More than 2,000 Rhode Island property owners, many whose houses or businesses came through Hurricane Sandy and the 2010 floods without a scratch, are now feeling the effects of those and other devastating storms.
Starting next month, the flood-insurance premiums they pay on their vacation homes and buildings will rise steeply in each of the next four years, in many cases costing them thousands of dollars annually.
The catalyst for the hikes is $24 billion in red ink weighing down the National Flood Insurance Program, which has been hammered by a steady stream of severe storms starting with Hurricane Katrina in 2005.
Since federal flood maps were created in the 1970s and 1980s, buildings built before then were eligible for vastly cheaper policies than those available for new buildings.
But to stop the program’s losses and reduce the taxpayer subsidy going to waterfront homeowners, Congress last year passed the Biggert-Waters Flood Insurance Reform Act, which begins phasing out cheaper policies for older properties, starting this fall with vacation homes, businesses and sites of repeat flooding.
For properties cut off from the lower rates, premiums will rise 25 percent each year until they reach the full-risk, or unsubsidized, rate, which will vary depending on factors such as the building’s elevation and vulnerability.
“If people are on fixed incomes, it could become burdensome,” said Michelle Burnett, National Flood Insurance Program coordinator for the R.I. Emergency Management Agency. “People could potentially lose their homes.”
For now, the cheaper policies for older houses will remain if they serve as a primary residence, meaning the person living there, owner or renter, spends at least 80 percent of the year there.
However, once any property in a flood zone is sold, primary residence or not, it is subject to the same premium increases as the commercial, vacation and repeat-claims buildings.
That’s sent a current of fear and uncertainty through the real estate market, especially in low-lying or coastal areas.
The owners of buildings without mortgages have the option of going without flood insurance, and taking on the risk of loss, if they can’t afford the new premiums, but lenders require flood insurance for mortgages on properties within a flood zone and there is no private underwriter. Bruce Lane, broker-owner of Williams & Stuart Real Estate in Cranston, recently witnessed the consequences of the insurance changes in an aborted sale in North Kingstown.
He represented the seller of a home near Bissel Cove that was owned outright and, although in a flood zone, had been occupied for years without an insurance policy.
When an agreement was reached with the buyer for $245,000, they found out it would cost more than $25,000 per year to insure and the bank would not provide a mortgage without insurance.
The deal fell apart with the buyer losing her deposit.
“In our office we are on guard for any properties in a flood zone, even ones you may not have thought were in a flood zone,” Lane said. “Even if it is not near the water, as a buyer’s agent you have to be doing extra due diligence that you are not in a hazard zone.”
Along with clients, Lane has been hit by the changes himself as the insurance on a rental property he owns on Aqueduct Road in Cranston has spiked from $1,780 to $2,400.

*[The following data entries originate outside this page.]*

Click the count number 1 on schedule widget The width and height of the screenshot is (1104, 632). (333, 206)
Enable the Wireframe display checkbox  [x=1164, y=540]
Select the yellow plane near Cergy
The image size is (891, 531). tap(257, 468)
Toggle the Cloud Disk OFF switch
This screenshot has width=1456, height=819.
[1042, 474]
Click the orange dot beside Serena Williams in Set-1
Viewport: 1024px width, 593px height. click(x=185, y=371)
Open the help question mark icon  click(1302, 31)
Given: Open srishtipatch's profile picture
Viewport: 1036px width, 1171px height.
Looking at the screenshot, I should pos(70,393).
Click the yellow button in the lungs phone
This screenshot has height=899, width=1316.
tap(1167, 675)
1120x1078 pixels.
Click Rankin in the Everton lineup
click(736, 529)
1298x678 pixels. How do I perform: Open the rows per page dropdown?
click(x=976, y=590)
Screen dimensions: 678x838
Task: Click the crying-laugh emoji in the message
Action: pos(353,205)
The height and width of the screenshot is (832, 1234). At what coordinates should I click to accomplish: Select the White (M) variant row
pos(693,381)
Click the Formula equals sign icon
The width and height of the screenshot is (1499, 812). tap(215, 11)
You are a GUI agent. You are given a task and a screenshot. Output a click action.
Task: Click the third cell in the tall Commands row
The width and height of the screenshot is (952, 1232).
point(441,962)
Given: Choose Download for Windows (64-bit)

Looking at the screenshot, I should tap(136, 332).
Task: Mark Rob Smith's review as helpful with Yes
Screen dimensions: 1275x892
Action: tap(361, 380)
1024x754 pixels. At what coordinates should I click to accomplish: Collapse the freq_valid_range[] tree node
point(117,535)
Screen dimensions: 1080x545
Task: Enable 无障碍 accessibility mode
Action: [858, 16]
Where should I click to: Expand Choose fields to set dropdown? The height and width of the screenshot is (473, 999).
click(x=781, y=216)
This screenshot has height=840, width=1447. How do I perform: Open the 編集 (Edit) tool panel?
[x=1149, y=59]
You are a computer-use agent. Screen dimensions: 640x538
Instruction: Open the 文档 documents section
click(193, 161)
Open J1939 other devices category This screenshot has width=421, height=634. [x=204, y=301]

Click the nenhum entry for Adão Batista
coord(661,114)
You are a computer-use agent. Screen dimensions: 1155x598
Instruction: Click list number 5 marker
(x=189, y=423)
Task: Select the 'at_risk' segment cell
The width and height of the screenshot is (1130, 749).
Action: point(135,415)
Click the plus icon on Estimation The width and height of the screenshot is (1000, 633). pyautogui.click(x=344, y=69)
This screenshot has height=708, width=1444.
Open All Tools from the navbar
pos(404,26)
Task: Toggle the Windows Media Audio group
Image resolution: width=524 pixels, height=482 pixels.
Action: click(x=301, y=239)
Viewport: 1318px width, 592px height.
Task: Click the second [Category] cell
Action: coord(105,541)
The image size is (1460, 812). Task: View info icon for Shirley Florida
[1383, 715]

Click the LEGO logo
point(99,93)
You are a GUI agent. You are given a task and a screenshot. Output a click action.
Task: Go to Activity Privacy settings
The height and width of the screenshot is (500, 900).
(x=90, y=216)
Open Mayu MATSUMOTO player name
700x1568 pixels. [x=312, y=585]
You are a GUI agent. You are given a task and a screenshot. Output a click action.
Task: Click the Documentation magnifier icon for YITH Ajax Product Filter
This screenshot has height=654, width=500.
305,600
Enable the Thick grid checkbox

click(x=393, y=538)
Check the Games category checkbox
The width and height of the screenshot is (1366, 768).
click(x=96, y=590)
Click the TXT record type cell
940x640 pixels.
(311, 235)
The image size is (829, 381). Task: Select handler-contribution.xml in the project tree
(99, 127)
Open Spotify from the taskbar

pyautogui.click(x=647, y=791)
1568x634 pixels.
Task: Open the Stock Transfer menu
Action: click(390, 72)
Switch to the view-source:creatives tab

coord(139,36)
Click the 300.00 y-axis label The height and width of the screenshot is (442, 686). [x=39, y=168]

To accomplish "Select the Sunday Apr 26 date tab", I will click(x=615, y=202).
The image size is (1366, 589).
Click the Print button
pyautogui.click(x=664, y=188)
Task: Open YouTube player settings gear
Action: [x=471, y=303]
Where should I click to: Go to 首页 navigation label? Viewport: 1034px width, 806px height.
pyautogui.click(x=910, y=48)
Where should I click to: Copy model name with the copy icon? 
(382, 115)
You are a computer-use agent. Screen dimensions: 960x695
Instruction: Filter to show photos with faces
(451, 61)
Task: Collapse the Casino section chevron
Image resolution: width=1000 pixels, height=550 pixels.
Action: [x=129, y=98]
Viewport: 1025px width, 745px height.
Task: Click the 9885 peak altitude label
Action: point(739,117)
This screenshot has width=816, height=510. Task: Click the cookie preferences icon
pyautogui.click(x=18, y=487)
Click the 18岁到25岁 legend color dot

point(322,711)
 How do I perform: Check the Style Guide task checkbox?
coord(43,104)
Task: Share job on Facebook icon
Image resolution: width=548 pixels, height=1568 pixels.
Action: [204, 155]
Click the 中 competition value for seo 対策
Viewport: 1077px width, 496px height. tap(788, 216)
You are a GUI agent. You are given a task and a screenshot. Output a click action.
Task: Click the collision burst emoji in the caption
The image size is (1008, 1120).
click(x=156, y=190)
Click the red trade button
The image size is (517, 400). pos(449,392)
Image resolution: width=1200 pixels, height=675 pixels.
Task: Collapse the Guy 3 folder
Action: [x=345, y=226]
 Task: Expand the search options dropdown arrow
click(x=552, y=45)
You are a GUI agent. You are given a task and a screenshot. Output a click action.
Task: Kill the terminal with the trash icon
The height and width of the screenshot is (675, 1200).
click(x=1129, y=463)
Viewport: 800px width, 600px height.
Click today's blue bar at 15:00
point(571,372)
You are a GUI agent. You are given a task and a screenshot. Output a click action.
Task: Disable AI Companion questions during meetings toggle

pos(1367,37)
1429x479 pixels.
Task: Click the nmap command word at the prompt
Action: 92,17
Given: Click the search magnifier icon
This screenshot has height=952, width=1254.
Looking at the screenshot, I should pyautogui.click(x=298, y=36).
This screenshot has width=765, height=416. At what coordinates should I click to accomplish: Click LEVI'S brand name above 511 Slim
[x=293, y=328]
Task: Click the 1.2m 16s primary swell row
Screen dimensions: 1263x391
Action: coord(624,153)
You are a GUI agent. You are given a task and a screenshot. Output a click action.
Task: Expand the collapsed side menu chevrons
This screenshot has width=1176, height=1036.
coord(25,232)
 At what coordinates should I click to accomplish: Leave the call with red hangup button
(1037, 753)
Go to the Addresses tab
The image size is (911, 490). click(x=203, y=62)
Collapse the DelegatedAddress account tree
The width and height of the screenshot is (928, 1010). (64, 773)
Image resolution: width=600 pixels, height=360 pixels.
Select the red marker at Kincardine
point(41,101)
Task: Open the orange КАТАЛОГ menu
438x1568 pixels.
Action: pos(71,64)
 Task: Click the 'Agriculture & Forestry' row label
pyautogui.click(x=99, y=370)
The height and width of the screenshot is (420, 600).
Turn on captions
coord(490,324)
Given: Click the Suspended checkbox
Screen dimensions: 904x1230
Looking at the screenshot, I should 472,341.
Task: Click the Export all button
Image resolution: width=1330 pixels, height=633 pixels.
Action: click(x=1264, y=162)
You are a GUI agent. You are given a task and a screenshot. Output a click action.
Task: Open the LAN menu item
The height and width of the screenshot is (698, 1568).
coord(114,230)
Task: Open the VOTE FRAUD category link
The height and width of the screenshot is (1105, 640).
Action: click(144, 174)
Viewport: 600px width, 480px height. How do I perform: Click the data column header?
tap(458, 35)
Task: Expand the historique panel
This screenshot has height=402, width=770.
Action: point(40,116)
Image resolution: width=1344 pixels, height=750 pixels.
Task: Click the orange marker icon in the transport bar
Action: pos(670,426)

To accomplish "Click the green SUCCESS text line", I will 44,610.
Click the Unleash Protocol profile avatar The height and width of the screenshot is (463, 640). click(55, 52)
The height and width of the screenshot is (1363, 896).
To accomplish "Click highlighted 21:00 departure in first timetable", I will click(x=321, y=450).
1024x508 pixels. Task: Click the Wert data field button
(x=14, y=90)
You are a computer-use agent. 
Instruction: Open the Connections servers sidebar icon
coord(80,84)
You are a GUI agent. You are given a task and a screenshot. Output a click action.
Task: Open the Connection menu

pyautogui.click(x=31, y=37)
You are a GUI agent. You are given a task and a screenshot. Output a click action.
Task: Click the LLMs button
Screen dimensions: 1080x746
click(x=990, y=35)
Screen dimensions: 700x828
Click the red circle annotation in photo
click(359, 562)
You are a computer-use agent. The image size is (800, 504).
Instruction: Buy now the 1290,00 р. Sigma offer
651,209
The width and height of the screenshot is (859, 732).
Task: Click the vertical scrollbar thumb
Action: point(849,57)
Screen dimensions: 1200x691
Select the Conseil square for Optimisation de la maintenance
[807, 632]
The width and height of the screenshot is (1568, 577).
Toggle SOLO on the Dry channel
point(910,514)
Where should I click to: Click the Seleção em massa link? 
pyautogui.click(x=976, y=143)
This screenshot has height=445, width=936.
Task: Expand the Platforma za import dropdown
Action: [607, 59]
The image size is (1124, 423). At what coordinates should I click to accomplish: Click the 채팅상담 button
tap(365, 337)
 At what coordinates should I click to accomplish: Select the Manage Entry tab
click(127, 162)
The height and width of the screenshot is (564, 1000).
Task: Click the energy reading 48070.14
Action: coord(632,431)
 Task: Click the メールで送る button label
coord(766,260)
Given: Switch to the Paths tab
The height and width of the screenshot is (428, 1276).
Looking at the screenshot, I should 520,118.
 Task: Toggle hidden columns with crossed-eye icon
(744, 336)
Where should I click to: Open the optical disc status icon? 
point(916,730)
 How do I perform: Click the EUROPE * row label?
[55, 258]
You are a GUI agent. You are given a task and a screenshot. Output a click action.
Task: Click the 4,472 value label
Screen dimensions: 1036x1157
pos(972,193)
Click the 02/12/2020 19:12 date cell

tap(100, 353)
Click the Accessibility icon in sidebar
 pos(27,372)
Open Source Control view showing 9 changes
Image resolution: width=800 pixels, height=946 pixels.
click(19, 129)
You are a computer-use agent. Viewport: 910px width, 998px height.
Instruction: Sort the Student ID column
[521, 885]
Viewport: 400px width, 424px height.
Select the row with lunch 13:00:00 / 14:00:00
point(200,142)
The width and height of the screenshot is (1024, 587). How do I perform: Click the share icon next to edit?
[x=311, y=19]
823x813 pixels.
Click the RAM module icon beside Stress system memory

“That’s something you can’t just pass on to the tenants,” Lane said.
In addition to the premium subsidy cutbacks, the National Flood Insurance Program is also seeing flood maps redrawn to reflect more advanced environmental modeling and newer data that includes the recent storms.
The new maps, which have been released county-by-county this year, in many cases see flood-hazard zones enlarged.
To find out how the changes have affected them, anyone with flood insurance, in a flood zone or on the edge of one, is advised to have an elevation survey done of their property to determine how far the lowest floor is from the flood plain. The resulting “elevation certificate,” which costs about $500, is then used by insurance agents to come up with a policy quote.
Susan Arnold, CEO and chief counsel for the Rhode Island Association of Realtors, said real estate agents across the country have been alarmed at the size of the premium increases being quoted for flood insurance.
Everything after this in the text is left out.